SETI Scientists Could Survey a Million Star Systems by 2037, Lawmakers Are Told
SETI Scientists Could Survey a Million Star Systems by 2037, Lawmakers Are Told
By Calla Cofield, Space.com Staff Writer
The search for intelligent life in the universe will see rapid advancements over the next two decades, thanks largely to improvements in computing power that could make it possible to survey at least a million star systems, according to Seth Shostak, a senior astronomer at the SETI Institute.
Shostak discussed the state of SETI efforts (SETI stands for search for extraterrestrial intelligence) during a hearing Wednesday (April 26) before the U.S. House Committee on Science, Space and Technology.

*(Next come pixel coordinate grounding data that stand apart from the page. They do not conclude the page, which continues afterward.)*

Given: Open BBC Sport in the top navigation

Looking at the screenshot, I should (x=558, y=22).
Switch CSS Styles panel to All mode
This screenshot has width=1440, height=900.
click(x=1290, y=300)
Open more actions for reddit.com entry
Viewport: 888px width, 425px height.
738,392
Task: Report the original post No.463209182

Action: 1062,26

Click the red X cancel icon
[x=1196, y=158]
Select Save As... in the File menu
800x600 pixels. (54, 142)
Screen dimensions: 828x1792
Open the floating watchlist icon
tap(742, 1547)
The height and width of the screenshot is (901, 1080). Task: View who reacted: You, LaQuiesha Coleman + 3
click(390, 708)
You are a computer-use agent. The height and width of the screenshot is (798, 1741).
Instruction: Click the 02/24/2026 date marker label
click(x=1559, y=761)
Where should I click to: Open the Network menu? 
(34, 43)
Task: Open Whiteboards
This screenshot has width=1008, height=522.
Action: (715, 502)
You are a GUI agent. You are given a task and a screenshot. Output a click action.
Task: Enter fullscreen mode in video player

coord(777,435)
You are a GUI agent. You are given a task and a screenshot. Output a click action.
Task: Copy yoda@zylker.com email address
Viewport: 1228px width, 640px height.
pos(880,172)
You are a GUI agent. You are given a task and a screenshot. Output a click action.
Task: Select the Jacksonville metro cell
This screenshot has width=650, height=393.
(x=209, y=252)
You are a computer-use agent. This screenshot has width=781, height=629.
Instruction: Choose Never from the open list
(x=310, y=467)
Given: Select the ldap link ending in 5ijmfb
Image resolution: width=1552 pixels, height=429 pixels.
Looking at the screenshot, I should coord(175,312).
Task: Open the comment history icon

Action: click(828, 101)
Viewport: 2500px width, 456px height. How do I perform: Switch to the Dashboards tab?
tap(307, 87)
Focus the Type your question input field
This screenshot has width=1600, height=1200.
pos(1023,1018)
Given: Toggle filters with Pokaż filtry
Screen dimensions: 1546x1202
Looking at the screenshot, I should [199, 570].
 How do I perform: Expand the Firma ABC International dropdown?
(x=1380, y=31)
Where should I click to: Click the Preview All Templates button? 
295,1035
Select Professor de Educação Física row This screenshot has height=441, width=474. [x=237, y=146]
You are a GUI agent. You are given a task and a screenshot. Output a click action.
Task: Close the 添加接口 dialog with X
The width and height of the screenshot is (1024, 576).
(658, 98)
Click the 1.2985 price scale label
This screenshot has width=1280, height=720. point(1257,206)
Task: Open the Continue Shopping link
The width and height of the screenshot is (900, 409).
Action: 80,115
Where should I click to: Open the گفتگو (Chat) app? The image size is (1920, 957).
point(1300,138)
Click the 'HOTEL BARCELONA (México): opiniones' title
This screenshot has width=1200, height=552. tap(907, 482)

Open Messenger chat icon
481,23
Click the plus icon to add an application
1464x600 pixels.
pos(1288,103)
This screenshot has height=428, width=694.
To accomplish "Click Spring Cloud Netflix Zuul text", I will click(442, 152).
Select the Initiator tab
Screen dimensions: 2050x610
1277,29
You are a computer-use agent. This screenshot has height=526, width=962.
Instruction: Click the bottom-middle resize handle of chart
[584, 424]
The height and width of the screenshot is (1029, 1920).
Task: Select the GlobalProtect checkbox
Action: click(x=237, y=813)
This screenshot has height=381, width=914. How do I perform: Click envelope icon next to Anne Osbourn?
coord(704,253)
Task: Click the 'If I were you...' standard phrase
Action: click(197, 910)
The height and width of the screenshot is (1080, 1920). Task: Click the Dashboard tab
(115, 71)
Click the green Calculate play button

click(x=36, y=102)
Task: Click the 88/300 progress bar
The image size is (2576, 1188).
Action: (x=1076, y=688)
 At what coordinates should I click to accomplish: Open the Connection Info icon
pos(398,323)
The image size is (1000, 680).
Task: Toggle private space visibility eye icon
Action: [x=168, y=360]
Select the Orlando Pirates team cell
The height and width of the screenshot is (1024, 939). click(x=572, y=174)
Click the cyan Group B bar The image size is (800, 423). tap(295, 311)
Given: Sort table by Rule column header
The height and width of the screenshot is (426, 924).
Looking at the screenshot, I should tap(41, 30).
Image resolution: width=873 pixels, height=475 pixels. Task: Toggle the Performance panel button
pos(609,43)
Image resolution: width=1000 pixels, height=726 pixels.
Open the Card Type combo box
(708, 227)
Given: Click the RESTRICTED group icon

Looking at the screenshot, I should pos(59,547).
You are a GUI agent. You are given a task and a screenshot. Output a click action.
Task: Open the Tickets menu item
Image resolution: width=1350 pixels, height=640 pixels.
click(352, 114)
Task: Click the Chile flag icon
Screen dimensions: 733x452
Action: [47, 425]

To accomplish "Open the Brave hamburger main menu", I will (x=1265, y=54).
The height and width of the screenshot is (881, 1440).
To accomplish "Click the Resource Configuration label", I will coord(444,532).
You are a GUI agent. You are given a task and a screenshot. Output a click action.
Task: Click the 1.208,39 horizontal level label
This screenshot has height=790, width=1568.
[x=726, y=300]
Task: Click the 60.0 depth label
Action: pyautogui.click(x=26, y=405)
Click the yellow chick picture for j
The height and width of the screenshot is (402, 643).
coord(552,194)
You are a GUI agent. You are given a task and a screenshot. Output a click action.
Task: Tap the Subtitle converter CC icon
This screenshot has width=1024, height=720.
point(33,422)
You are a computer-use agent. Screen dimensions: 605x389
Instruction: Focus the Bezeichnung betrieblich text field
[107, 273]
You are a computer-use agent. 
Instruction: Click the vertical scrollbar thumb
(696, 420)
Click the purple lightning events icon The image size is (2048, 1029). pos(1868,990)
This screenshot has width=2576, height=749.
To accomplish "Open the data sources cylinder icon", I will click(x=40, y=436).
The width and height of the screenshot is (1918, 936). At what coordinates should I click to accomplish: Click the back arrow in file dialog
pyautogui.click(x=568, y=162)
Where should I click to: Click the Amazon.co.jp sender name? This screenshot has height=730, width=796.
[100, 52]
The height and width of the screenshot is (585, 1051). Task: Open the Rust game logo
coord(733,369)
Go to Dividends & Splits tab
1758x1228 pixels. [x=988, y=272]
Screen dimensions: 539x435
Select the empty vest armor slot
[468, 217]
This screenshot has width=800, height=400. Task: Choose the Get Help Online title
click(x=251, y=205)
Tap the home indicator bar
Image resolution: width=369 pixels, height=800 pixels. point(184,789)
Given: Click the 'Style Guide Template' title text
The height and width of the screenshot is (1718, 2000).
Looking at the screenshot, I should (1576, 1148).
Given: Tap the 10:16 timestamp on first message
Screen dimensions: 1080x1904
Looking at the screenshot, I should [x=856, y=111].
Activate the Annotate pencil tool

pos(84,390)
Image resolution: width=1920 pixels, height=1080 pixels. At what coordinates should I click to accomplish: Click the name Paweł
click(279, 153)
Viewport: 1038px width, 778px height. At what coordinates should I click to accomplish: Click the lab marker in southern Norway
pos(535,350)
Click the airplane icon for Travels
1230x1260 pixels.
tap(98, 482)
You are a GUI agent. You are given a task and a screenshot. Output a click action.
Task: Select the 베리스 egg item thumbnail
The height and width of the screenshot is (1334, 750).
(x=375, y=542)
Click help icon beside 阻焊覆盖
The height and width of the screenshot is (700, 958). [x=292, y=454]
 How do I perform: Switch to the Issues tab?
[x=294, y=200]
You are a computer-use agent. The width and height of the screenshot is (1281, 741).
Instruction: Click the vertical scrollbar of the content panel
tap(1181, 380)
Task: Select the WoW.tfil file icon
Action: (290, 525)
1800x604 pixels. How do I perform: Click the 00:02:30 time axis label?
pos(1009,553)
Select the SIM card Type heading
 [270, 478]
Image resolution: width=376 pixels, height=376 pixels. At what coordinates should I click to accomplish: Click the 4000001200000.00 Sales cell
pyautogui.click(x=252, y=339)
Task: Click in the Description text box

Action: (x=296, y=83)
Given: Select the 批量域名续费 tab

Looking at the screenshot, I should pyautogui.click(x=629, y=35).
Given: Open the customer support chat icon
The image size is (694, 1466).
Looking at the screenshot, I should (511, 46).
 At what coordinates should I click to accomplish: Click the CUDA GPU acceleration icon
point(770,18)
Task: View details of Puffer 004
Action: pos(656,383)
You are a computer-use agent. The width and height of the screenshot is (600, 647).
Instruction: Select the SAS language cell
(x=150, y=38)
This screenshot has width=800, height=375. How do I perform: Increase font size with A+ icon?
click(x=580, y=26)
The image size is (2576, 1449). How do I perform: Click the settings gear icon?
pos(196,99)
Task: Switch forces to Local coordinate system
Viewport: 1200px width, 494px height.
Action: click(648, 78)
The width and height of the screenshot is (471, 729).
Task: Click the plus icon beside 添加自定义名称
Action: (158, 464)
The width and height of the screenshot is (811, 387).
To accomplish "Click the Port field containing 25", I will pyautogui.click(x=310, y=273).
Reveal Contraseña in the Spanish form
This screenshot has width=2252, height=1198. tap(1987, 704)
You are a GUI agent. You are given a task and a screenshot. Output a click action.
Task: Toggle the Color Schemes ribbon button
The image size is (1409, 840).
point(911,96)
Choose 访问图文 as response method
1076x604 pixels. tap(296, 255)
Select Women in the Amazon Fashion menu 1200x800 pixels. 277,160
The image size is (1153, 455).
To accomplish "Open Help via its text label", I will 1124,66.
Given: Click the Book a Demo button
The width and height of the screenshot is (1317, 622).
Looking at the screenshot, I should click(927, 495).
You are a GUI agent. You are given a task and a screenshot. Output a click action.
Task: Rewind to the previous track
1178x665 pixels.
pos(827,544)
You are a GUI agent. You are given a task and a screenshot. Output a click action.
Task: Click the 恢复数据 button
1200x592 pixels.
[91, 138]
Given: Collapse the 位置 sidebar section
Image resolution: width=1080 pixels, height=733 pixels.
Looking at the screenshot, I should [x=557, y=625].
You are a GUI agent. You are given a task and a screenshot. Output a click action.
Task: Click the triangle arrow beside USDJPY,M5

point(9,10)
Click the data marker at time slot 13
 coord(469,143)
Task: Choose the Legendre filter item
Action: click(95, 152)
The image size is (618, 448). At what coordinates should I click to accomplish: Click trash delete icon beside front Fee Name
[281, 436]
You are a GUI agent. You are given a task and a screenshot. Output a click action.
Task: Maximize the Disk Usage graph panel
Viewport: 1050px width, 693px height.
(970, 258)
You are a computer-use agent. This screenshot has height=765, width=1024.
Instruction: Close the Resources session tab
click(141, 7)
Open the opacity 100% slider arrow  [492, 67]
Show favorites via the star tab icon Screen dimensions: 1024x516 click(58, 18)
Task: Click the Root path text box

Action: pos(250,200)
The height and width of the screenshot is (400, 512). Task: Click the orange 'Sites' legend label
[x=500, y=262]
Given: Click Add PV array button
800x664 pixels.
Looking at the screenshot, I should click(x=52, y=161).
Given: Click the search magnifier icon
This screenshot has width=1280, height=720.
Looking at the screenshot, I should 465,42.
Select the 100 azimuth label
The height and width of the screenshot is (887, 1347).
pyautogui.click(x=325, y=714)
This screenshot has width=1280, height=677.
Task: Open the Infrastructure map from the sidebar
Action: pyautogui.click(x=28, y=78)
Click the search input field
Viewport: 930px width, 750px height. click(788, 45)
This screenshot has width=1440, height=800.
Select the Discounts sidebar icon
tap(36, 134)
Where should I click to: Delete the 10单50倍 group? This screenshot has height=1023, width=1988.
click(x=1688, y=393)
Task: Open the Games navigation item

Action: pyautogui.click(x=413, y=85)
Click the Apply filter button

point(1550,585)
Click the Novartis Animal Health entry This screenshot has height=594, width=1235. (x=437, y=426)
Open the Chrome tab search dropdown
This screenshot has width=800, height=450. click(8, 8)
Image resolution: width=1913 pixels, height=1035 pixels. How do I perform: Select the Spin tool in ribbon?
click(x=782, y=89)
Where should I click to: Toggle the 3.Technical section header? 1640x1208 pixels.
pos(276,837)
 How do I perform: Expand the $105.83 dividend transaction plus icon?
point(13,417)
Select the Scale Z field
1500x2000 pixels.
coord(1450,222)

He was on Capitol Hill with three other scientists to testify on the subject of advances in the search for alien life.
"This experiment will only succeed if we can look at about a million or so star systems," Shostak told the committee. "That would have taken thousands of years with the current technology. Thanks to improvements, mostly in computers, that is speeding up by orders of magnitude. Over next 20 years we will be able to look at about a million other star systems."
How likely is it that scientists will find signs of life in those million star systems? Shostak's response reflected both an optimistic and a realistic outlook: "I bet everyone a cup of coffee that we will find something," he said, before quickly adding, "I may have to buy a lot of coffee."
Shostak has said previously he thinks signs of intelligent life will be found by 2040.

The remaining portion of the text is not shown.